The inaugural Argentine Grand Prix, held in mid-January, was attended by four of the major works teams: Maserati, Ferrari, Cooper, and Gordini. Former World Champion Juan Manuel Fangio, who had not competed in the Championship since clinching the 1951 title in Spain, raced for Maserati alongside fellow Argentines José Froilán González and Oscar Alfredo Gálvez, and Italian driver Felice Bonetto. Ferrari lined up with the familiar trio of reigning World Champion Alberto Ascari, Nino Farina, and Luigi Villoresi, as well as their new signing Mike Hawthorn, who had driven a privateer Cooper the previous year. The Cooper team entered the British pair of Alan Brown and John Barber alongside the local driver Adolfo Schwelm Cruz. Gordini retained their 1952 trio of Robert Manzon, Maurice Trintignant, and Jean Behra, who were joined by a pair of Argentines—Carlos Menditeguy and Pablo Birger—the latter of which drove a Simca-Gordini.

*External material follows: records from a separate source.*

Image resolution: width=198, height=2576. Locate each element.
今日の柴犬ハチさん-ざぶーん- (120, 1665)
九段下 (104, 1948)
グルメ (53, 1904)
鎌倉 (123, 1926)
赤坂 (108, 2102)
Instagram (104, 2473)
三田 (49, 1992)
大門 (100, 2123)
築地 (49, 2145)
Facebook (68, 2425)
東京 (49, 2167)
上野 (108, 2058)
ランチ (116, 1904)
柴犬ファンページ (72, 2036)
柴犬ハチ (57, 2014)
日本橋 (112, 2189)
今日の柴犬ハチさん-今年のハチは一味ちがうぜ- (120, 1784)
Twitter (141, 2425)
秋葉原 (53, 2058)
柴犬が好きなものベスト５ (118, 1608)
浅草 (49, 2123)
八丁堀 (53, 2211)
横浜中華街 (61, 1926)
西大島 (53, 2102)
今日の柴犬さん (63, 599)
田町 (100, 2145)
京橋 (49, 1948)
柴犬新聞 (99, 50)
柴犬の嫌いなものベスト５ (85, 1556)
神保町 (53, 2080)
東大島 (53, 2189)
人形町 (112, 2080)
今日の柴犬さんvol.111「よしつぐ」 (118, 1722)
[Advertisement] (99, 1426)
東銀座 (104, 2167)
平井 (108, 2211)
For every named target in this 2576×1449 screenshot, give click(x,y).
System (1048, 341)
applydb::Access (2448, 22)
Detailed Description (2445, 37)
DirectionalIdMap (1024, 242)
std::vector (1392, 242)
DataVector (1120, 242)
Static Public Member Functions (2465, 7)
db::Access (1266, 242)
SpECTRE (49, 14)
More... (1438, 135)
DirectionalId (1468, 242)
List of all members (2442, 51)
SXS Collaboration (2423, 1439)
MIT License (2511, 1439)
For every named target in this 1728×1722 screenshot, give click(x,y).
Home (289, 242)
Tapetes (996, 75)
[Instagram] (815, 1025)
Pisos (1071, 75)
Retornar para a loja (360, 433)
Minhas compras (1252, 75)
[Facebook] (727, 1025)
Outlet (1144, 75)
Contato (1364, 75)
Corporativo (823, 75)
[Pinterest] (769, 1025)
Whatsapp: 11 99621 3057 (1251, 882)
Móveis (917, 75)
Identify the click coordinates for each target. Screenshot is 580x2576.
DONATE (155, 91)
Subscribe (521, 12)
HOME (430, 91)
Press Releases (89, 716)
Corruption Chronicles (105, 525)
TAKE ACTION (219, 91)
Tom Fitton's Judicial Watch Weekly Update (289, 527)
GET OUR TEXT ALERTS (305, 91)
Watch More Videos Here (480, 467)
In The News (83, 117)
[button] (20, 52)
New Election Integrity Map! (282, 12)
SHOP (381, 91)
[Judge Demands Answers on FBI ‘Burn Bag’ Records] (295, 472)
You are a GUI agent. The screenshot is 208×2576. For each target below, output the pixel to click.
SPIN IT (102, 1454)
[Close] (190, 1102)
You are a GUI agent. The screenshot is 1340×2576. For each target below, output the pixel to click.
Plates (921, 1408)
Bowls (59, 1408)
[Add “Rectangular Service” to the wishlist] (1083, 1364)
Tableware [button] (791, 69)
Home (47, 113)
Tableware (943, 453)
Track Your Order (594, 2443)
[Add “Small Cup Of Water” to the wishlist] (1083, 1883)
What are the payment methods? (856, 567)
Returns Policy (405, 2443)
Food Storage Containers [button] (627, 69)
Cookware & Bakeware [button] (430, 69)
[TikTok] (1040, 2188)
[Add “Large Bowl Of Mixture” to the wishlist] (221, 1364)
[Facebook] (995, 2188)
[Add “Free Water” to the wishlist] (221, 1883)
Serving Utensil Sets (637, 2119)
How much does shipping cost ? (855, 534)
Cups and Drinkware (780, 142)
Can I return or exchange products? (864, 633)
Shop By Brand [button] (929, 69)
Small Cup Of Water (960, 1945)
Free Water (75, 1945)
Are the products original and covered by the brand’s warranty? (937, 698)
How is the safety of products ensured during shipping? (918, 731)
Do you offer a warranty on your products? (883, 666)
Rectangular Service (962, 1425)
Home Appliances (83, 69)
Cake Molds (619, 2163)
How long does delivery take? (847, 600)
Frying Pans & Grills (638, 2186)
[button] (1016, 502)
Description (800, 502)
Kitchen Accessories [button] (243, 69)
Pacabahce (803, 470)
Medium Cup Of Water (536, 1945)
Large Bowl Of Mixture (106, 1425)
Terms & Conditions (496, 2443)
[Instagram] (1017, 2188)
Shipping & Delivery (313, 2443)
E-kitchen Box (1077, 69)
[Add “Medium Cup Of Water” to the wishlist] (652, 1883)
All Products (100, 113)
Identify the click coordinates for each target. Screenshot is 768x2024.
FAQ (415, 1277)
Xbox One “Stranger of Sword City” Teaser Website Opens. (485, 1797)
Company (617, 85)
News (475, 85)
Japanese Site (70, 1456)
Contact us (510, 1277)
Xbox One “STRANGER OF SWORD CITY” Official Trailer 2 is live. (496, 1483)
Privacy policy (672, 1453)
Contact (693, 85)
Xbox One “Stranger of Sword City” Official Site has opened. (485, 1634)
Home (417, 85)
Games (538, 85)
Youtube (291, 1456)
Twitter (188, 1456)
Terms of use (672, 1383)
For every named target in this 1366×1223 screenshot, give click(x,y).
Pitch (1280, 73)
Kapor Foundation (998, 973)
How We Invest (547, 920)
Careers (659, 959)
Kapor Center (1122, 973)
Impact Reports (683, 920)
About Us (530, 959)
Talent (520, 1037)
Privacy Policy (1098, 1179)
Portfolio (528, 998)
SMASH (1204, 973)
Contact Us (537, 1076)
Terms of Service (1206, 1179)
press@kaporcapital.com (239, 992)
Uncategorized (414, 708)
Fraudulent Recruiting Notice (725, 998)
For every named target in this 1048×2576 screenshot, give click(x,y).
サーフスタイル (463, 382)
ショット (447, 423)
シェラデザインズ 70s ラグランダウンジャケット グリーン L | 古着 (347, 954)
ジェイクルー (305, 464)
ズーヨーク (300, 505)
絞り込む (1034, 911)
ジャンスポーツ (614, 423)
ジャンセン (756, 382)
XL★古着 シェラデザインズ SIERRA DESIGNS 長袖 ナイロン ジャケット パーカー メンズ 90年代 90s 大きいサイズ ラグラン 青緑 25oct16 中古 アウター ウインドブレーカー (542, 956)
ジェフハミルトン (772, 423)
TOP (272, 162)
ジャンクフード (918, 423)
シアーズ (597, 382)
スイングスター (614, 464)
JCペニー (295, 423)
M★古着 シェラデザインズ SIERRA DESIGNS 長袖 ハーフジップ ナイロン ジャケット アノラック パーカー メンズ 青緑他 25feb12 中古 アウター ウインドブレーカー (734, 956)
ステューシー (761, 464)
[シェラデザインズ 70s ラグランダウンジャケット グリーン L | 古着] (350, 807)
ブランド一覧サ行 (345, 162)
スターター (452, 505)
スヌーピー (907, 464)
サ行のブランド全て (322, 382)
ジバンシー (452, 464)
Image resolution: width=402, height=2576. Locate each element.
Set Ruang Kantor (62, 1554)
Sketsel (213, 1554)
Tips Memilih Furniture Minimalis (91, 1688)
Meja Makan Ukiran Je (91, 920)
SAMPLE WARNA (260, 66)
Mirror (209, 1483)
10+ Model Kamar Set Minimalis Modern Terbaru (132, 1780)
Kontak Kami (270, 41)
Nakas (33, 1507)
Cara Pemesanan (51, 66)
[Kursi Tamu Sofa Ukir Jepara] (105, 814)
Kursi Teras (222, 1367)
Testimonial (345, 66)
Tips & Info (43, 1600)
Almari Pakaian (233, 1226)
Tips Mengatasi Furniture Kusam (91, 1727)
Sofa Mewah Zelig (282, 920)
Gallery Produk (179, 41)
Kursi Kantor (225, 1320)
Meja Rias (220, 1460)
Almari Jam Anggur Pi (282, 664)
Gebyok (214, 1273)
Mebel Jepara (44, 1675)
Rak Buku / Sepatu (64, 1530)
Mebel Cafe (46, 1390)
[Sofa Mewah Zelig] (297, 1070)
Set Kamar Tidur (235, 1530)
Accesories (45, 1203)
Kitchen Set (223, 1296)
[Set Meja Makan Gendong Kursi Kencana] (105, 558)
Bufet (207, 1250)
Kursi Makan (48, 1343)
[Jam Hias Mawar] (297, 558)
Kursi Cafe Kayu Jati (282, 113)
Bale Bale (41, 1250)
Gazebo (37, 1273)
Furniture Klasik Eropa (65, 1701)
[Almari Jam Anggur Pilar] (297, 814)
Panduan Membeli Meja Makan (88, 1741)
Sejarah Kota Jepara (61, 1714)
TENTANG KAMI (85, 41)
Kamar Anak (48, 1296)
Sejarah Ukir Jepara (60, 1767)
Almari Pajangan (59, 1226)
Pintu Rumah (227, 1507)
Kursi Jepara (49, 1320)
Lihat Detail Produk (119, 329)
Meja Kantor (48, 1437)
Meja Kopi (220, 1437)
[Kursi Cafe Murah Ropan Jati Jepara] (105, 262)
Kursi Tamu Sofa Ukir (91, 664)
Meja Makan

Ascari was once again the fastest qualifier, taking his fourth consecutive World Championship pole position. His teammates Villoresi and Farina lined up third and fourth, but the returning Fangio prevented a Ferrari front row lockout by qualifying second in his Maserati. González, in the second Maserati, started from row two alongside Hawthorn, making his first appearance for Ferrari, and the Gordini of Trintignant. The remaining Gordinis of Manzon, Menditeguy, and Behra made up the third row with Gálvez in his Maserati. Row four consisted of the Coopers of Brown and Schwelm Cruz, and Birger in the sole Simca-Gordini. At the back of the grid were the Maserati of Bonetto and Barber in the final Cooper.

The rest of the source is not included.